This year several students have been funded to work as student research assistants on Fusion Funded-projects.
Here, BU MSc student Renuka Balasundaram reflects on her experience of taking part in the scheme and completing the project.
Then, her supervisors Dr Samuel Nyman and Louise Fazakarley share their experiences and encourage staff to participate in the next scheme.
MSc Student reflection
“My experience as a research assistant on the NHS Quality Improvement Project 2017”
Department of Psychology
My voyage to explore the depths into the field of psychology started when I set off for my Masters in Neuropsychology in Bournemouth University right after my completion of Bachelors in psychology from India. The overwhelming coursework aside, the curriculum of teaching as a whole, felt very different. Three months into my master’s and having adapted myself in totally different environs, I decided to take a leap into the unknown by applying for post of SRA for the fusion funded program project, “NHS Quality Improvement Project”. A week after my successful interview with the project supervisors Dr. Samuel Nyman and Louise Fazakarley, I got a mail about my selection in the project which gave me mixed feelings of exhilaration and apprehension. The mixed emotions were mainly because it was my very first involvement in a practical research project involving hospital setup and interaction with patients. Things gradually settled after my induction with the Christchurch day hospital team and since then it had been a happy workplace with a very helpful and welcoming team at the hospital throughout the project. After a clear briefing of the work to be carried out in the hospital by my supervisors, I made regular visits to the hospital twice a week for almost two months followed by a month of data analysis and report writing. At every step of the project, I got full support from my supervisors which aided in the successful completion of the project. With regards to the project, we aimed to evaluate the Otago exercise training programme in Christchurch day hospital for which I used to regularly interact with the team and patients to get background knowledge and feedback about the training. In spite of having completed research modules in my bachelors and masters, as opposed to theory, it felt completely different when dealing with older patients as participants in a real life setting and collecting data from them through observation and regular interaction.
Personally, this research experience has given me insights into research in a real world and practical setting, enhanced my report writing skills and ultimately putting me firmly in pursuit of my future goal of becoming PhD laureate. It has also given me insight in to the meaning and importance of empirical evidence and scientific backup, for when patients come with a belief and hope of improvement after participation in the study. The project not only had a positive impact on me, but also on the hospital team whereby they implemented many of our suggestions and were pleased with our feedback. As learning and transition is key to growth and development, I strongly feel this project has achieved that, by paving way for an improved quality of training which would ultimately benefit the older population.

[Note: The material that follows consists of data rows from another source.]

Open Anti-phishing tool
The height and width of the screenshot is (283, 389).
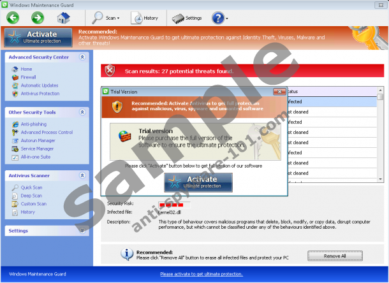[33, 124]
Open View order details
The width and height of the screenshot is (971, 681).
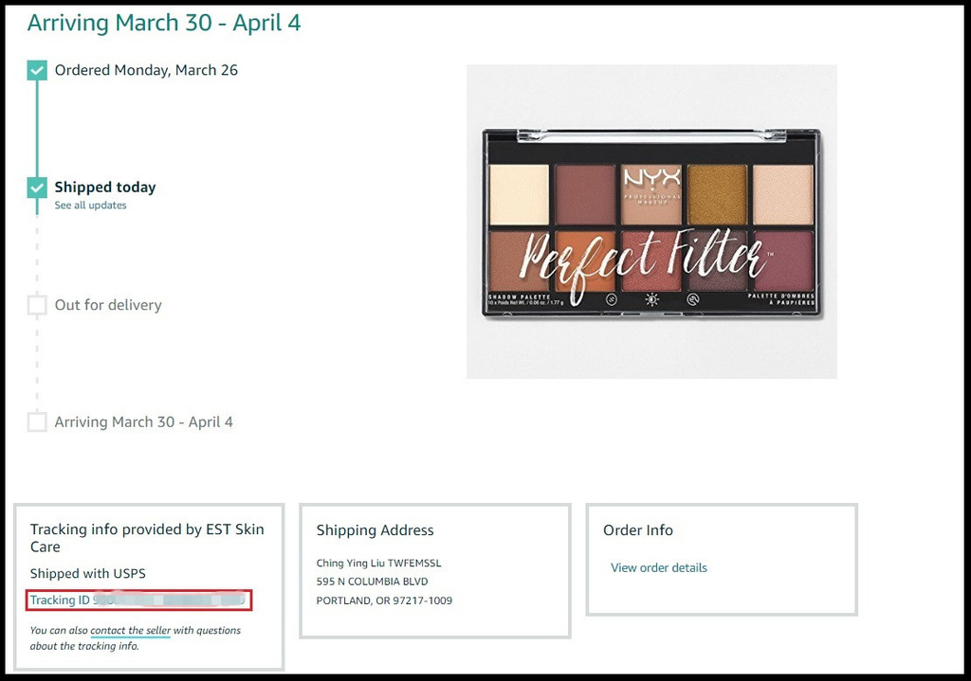(659, 568)
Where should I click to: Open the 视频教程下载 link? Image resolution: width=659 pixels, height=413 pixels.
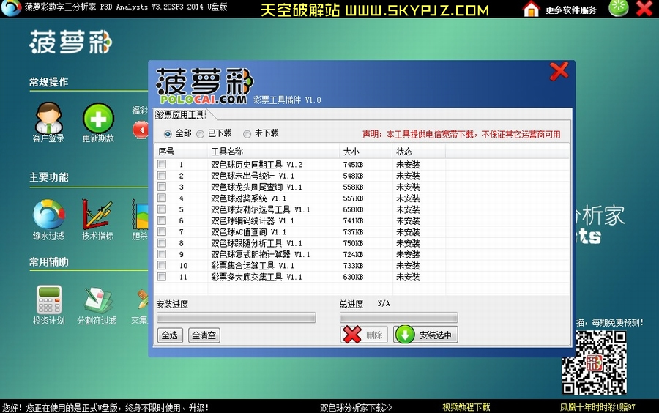466,407
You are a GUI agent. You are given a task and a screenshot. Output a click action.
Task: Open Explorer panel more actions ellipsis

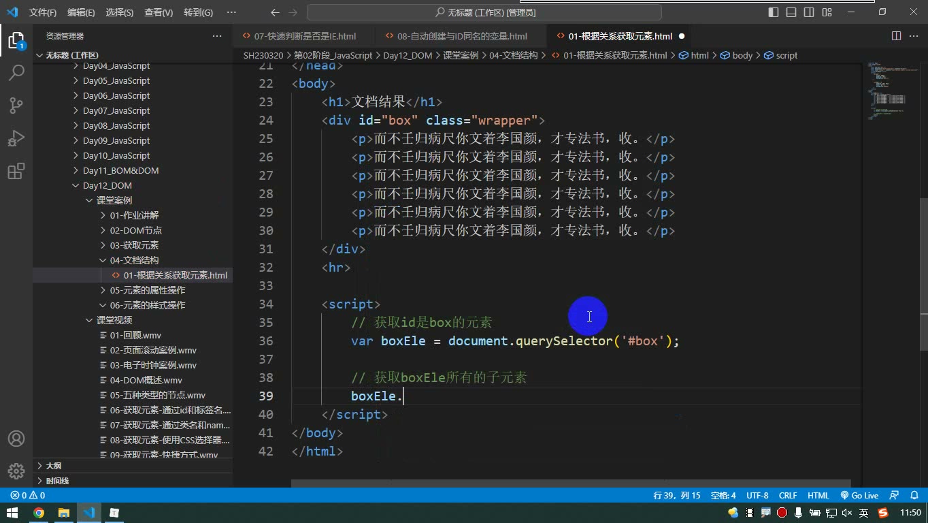point(217,36)
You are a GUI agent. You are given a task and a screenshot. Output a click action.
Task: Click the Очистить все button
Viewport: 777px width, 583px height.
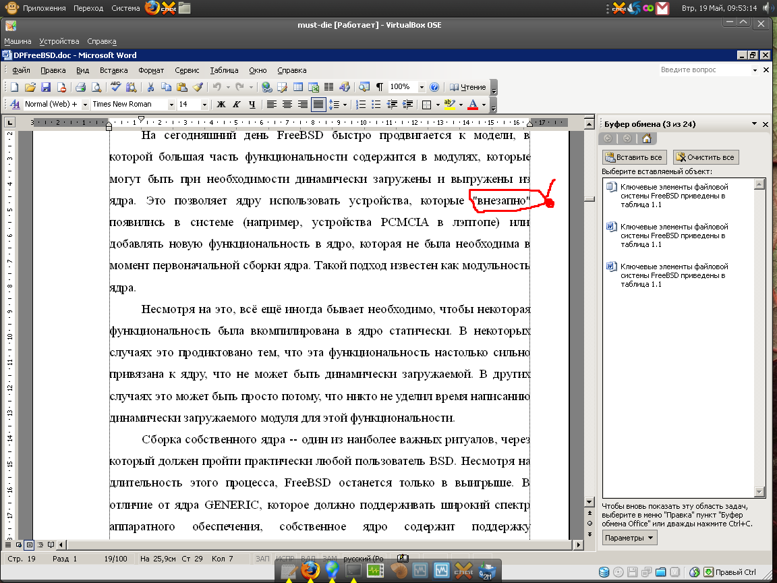(x=706, y=157)
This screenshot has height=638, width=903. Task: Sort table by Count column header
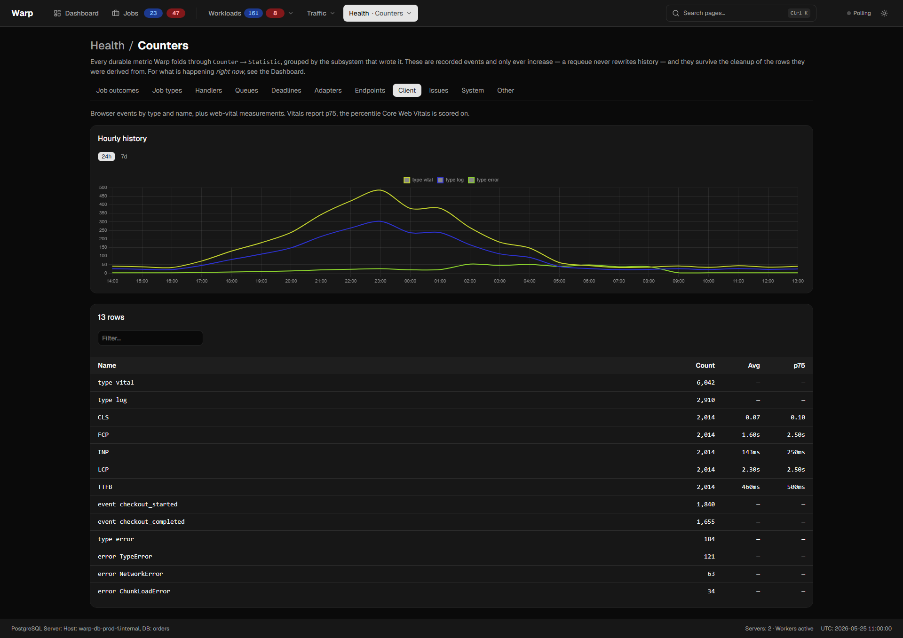coord(705,365)
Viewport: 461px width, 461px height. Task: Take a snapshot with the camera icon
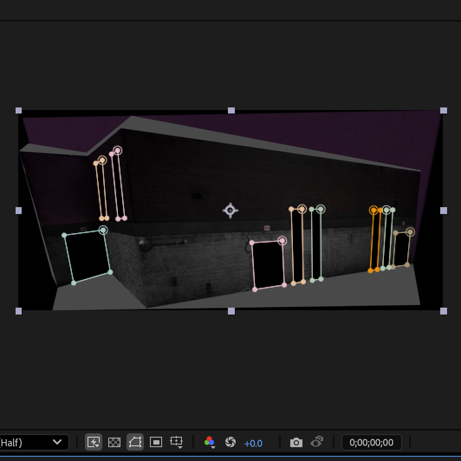coord(296,442)
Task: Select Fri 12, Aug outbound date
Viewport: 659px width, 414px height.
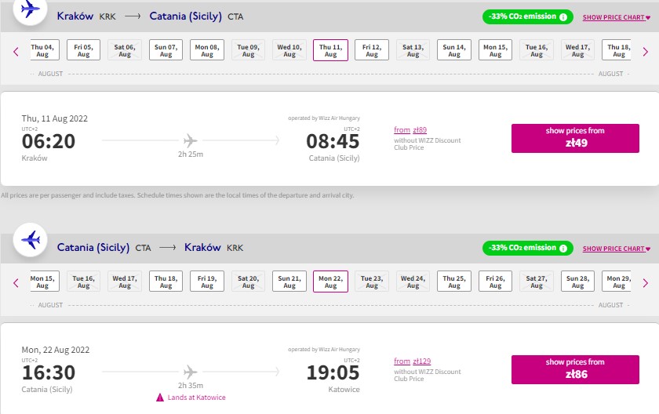Action: (372, 50)
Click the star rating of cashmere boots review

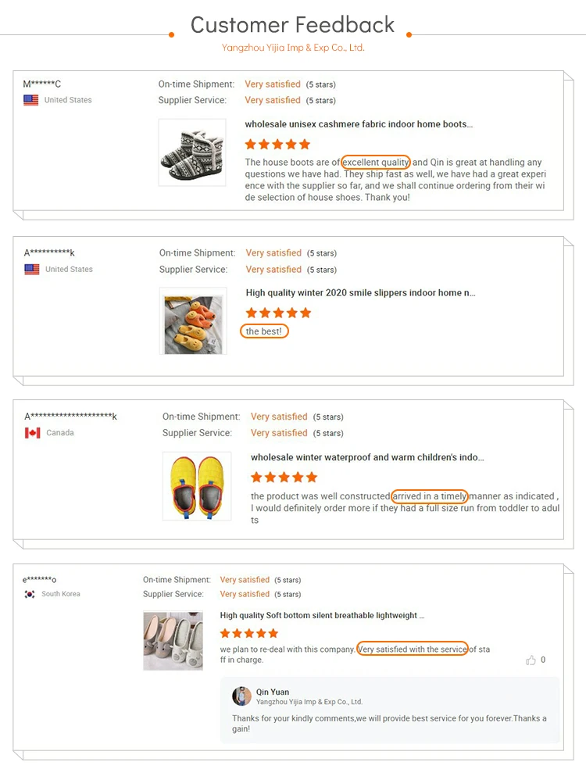tap(277, 145)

We had a Student Research Assistant work with us on a quality improvement project based at Christchurch Day Hospital. Working with the Falls Prevention Team, a student (Renuka) conducted an audit of current practice in the Otago exercise programme with a view to improving patient care. We gained service user feedback, reviewed and analysed the data they had collected, and sought to recommend changes to increase their patients’ exercise practice outside of classes. The project culminated with a report that Renuka presented to the team. Two aspects made this project particularly rewarding:
Learning opportunity for the student
Renuka, a psychology student, had a unique opportunity to work with non-psychology NHS staff as part of a multi-disciplinary team. She was also able to see the importance of research in a real-life context, giving a new depth of understanding to design features. We were also pleased to see our detailed feedback on her draft report transferred to improve her writing in general that she made use with her assignments.

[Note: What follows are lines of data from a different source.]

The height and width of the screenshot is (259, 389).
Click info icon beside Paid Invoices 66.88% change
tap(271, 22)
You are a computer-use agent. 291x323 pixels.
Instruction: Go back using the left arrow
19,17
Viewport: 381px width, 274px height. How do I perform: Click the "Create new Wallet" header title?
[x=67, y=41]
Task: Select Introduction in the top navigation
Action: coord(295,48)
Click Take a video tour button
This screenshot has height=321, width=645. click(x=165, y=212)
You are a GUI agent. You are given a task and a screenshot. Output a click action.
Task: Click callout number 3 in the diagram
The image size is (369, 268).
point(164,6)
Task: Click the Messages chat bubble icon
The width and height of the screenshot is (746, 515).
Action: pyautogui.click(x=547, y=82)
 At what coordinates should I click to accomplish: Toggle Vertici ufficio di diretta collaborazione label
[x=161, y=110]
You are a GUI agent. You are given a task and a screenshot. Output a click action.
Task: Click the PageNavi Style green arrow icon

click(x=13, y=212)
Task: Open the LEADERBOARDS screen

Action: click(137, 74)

Impact on the Falls Prevention Team
The team praised Renuka for her work and were enthusiastic to implement our recommendations for improving practice, these included changes in the ways they collected data and the inclusion of some behavioural change techniques to increase adherence. The following week we received an email confirming the changes made. It was rewarding to see our work had led to a direct, immediate, and practical, societal impact.
We can recommend the scheme as it provided an opportunity to co-create with the student and an NHS team that has led to a positive outcome that we hope in time will be shown to improve patient care. It also gave new insights into the factors that facilitate implementation of changes in an NHS team.